Relationship design patterns in GraphQL - Time & Space Complexity
When working with relationship design patterns in GraphQL, it's important to know how the time to get data changes as the data grows.
We want to understand how the number of related items affects the work done to fetch them.
Analyze the time complexity of the following GraphQL query fetching related data.
query {
users {
id
name
posts {
id
title
}
}
}
This query fetches a list of users and for each user, it fetches their posts.
Look for repeated actions in the query execution.
- Primary operation: For each user, fetching their posts is repeated.
- How many times: Once per user, so the number of users times the number of posts per user.
As the number of users and posts grows, the work grows too.

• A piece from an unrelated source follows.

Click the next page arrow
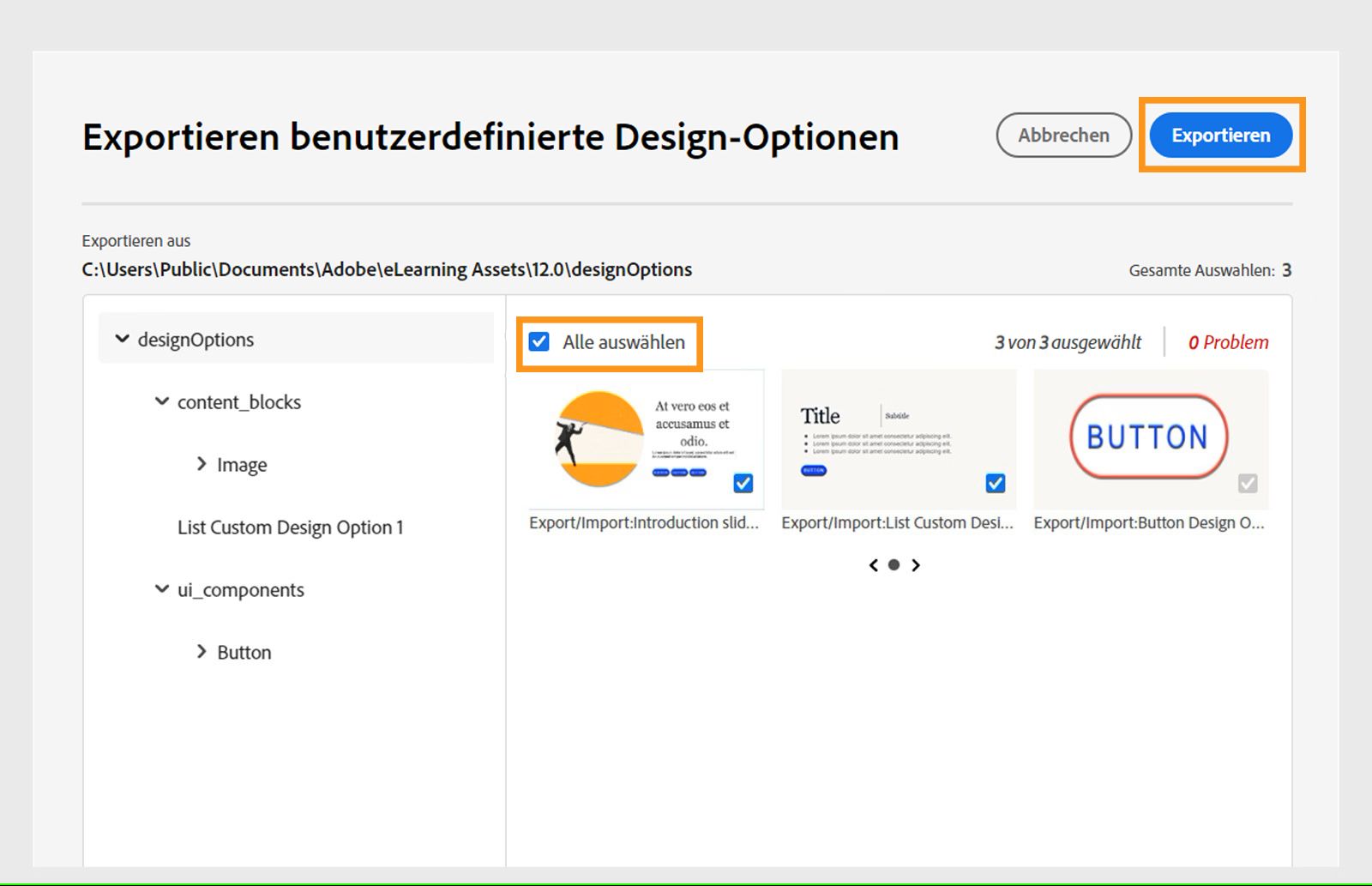1372x886 pixels. point(916,565)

| Input Size (n users, m posts/user) | Approx. Operations |
|---|---|
| 10 users, 5 posts each | 10 + (10 x 5) = 60 |
| 100 users, 5 posts each | 100 + (100 x 5) = 600 |
| 1000 users, 5 posts each | 1000 + (1000 x 5) = 6000 |
Pattern observation: The total work grows roughly by multiplying the number of users by the number of posts per user.
Time Complexity: O(n x m)
This means the time to get all data grows with both how many users there are and how many posts each user has.
[X] Wrong: "Fetching posts for all users is just as fast as fetching users alone."
[OK] Correct: Because for each user, the system must also fetch their posts, so the work multiplies, not stays the same.
Understanding how nested data fetching grows helps you explain and design efficient queries in real projects.
What if we changed the query to fetch comments for each post as well? How would the time complexity change?